More than 429 sister marches will be taking place across the country tomorrow, in all 50 states.
6,500 active Women’s March volunteers have already exchanged over 4 million texts with women voters in states across the country.
The march Saturday will culminate at the National Mall, with an on the lawn and national virtual text banking telethon where we will send another 5 million text messages to get out the vote.
We’ve had 5,500 new volunteers sign up in the last 12 weeks.
Our electoral and other programmatic efforts are powered by a grassroots, small dollar fundraising base with an average contribution of $20.88.
Our goal: to ensure that the 1.25 million women on our list vote -- and triple their vote by bringing 3 friends.
70% of those who join Women’s March have never marched or engaged in any significant political activism before.
When Women’s March called on its members across the US to honor Justice Ginsburg in their own communities, 7,874 people signed up to host a vigil on courthouse steps across the country in less than 24 hours.
We have 322 Women2Women Organizing Circles across the country, serving as local hubs for volunteers.
Women’s March volunteers are also being trained on how to debunk myths on the internet, combat the spread of hate, and engage on social media to support progressive values -- with 560 Digital Defenders trained so far, including 122 participants representing faith communities across the country.
Biden is leading Trump by 23 points among women in a recent ABC/Washington Post poll -- the biggest gender gap we’ve seen in nearly 50 years.
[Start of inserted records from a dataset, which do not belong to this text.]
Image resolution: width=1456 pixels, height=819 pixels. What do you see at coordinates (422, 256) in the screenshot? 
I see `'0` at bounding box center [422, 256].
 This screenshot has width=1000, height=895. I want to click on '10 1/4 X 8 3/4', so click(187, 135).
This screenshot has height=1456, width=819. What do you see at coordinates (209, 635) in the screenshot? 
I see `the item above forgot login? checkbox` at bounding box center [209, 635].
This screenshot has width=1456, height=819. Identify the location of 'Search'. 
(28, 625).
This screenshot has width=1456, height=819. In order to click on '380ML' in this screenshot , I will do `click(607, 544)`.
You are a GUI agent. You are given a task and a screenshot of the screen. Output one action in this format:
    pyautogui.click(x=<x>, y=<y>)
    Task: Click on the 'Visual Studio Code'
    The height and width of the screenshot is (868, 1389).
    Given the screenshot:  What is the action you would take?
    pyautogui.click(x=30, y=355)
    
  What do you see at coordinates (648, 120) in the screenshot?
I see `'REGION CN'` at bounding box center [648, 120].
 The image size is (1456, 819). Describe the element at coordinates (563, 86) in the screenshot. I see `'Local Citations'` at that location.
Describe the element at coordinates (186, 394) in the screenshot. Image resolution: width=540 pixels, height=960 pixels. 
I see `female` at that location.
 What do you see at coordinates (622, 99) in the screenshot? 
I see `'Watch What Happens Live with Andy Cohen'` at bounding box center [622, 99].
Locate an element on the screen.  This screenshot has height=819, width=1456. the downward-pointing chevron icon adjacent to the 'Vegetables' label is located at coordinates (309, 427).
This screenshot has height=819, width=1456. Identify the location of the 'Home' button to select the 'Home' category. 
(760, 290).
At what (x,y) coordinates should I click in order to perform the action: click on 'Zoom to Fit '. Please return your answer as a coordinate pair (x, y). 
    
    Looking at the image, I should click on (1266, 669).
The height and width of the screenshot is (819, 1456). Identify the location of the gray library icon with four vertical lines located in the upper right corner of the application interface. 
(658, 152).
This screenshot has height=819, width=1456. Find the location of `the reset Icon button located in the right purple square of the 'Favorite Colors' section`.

But that won’t be enough if we can’t get these women to make a plan to vote, and actually do so. That is where Women’s March comes in.
Women have had enough. We will send that message clearly on October 17th, and again on November 3rd, with Women’s March providing the support, infrastructure, and resources needed to be as effective as possible and get the job done. Women showed up in force on day 1 of Trump’s presidency for the first Women’s March, and now we’re mobilizing to finish what we started. Trump’s presidency began with women taking to the streets, and that’s how it’s going to end.